A client has a history of chronic obstructive pulmonary disease (COPD). As the nurse enters the client's room, his oxygen is running at 6 liters per minute, his color is flushed and his respirations are 8 per minute. What should the nurse do first?
- A. Obtain a 12-lead EKG
- B. Place client in high Fowler's position
- C. Lower the oxygen rate
- D. Take baseline vital signs
Correct Answer: C
Rationale: Lower the oxygen rate. A low oxygen level acts as a stimulus for respiration. A high concentration of supplemental oxygen removes the hypoxic drive to breathe, leading to increased hypoventilation, respiratory decompensation, and the development or worsening of respiratory acidosis. Unless corrected, it can lead to the client's death.
The nurse is caring for a client with clinical depression who is receiving a monoamine oxidase inhibitor (MAOI). When providing instructions about precautions with this medication, which action should the nurse stress to the client as important?
- A. Avoid chocolate and cheese
- B. Take frequent naps
- C. Take the medication with milk
- D. Avoid walking without assistance
Correct Answer: A
Rationale: Avoid chocolate and cheese. Foods high in tryptophan, tyramine, and caffeine, such as chocolate, wine, and cheese may precipitate hypertensive crisis.
During a health promotion seminar, the nurse plans to discuss ways to prevent food poisoning. What information should the nurse plan to address?
- A. Keep all meat together during the preparation, cooking, and serving processes.
- B. Drink natural unpasteurized milk because it contains less harmful chemicals.
- C. Wash fruits and vegetables thoroughly, especially those that will be eaten raw.
- D. Ensure that ground beef patties are cooked to a temperature of 125°F (51.7°C).
Correct Answer: C
Rationale: C: Thorough washing of raw produce removes bacteria, preventing food poisoning. A: Meats should be separated to avoid cross-contamination. B: Unpasteurized milk carries infection risks. D: Ground beef must reach 160°F to kill pathogens.

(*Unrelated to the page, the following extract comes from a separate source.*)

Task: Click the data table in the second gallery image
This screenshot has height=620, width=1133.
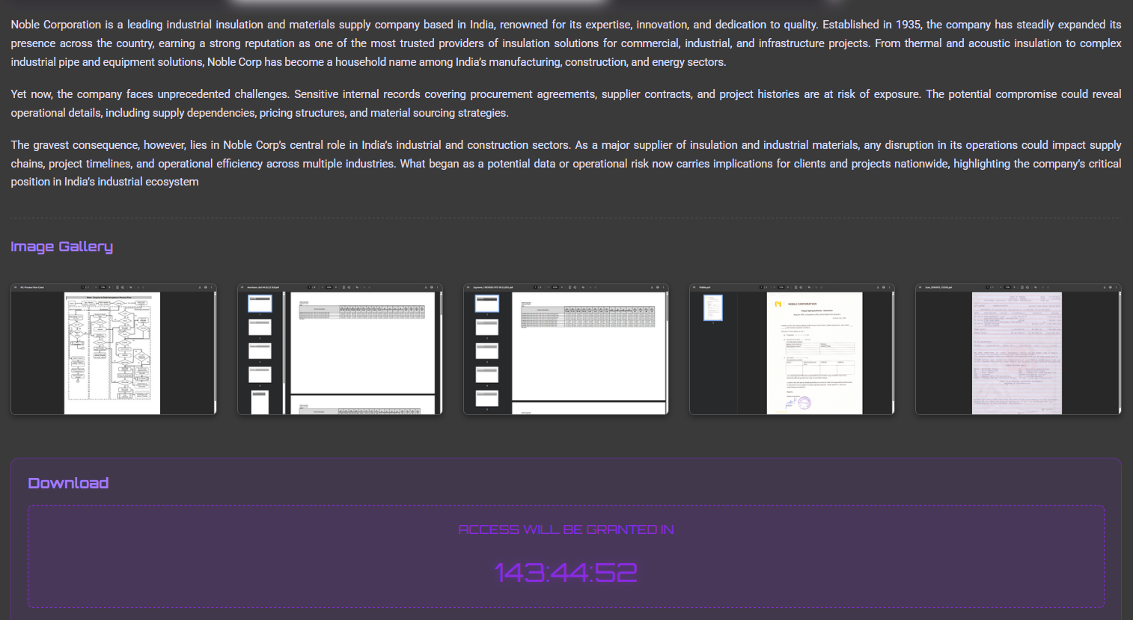Action: coord(362,312)
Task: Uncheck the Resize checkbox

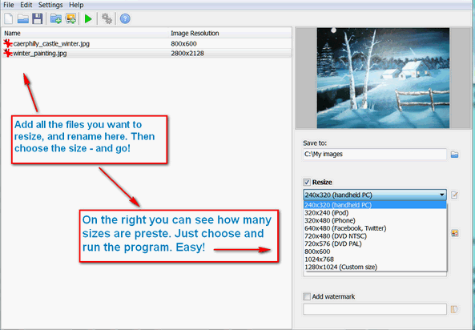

The client with an infected leg wound receives treatment and a prescription for antibiotics during a clinic visit. Which information should the nurse emphasize when completing discharge teaching?
- A. Return to the clinic in one week for a repeat tetanus injection.

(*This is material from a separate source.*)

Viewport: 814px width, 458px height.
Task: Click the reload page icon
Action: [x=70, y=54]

- B. Avoid disturbing the dressing until next week's visit with the provider.
- C. If you have chills and your temperature is over 101°F (38.3°C), call the HCP.

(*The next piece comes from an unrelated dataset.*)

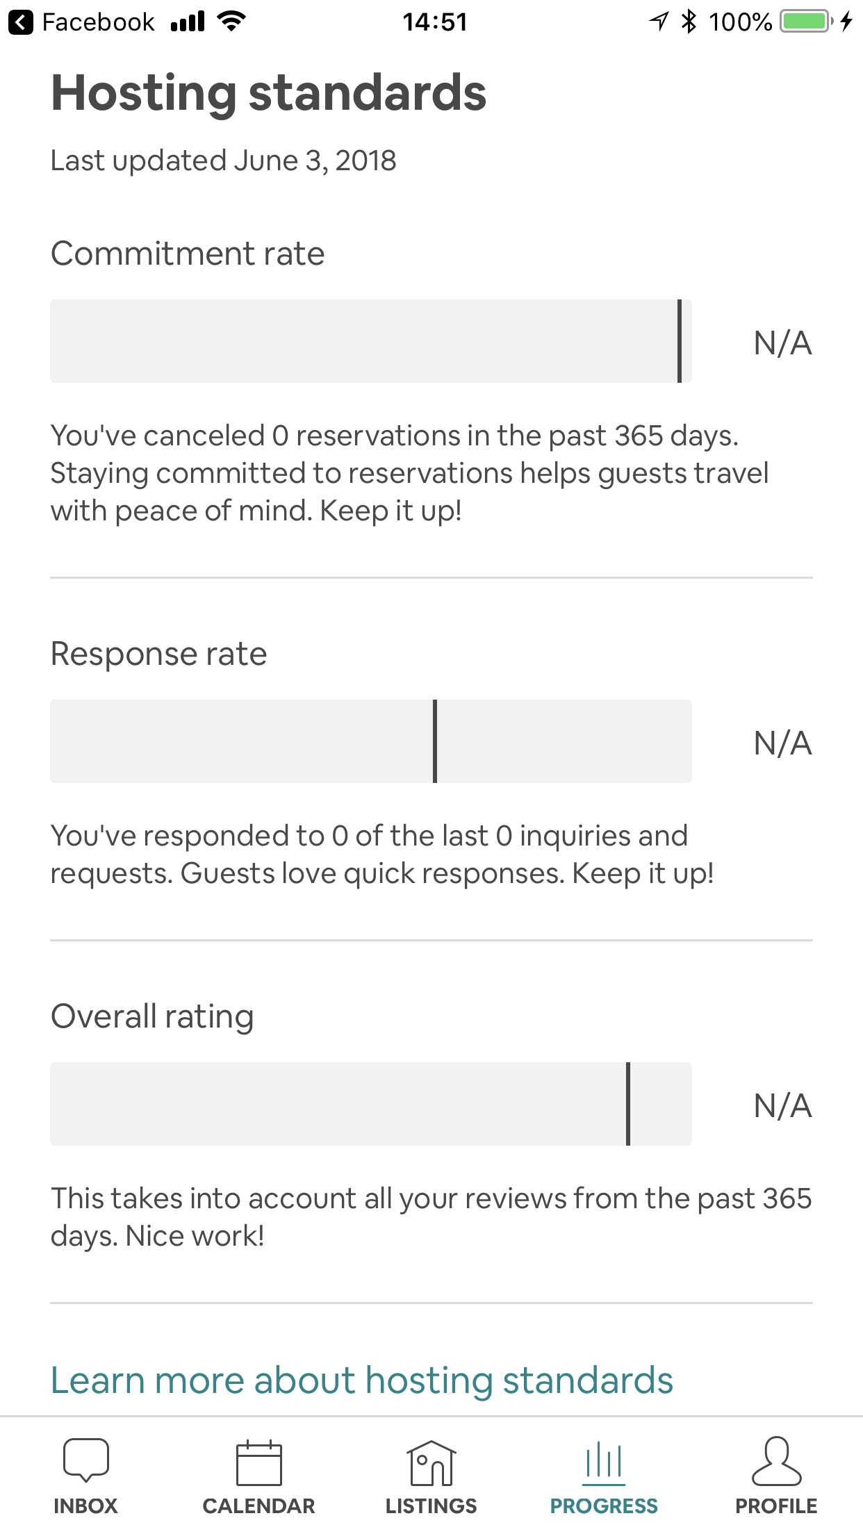
Task: Switch to the CALENDAR tab label
Action: click(258, 1506)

- D. Do not take cold medicines for 24 hours after starting the antibiotic.
Correct Answer: C
Rationale: C: Chills and fever over 101°F indicate possible antibiotic failure, requiring prompt reporting. A: Tetanus shots are not repeated weekly. B: Dressings need frequent changes for infected wounds. D: Cold medicines are generally safe unless contraindicated.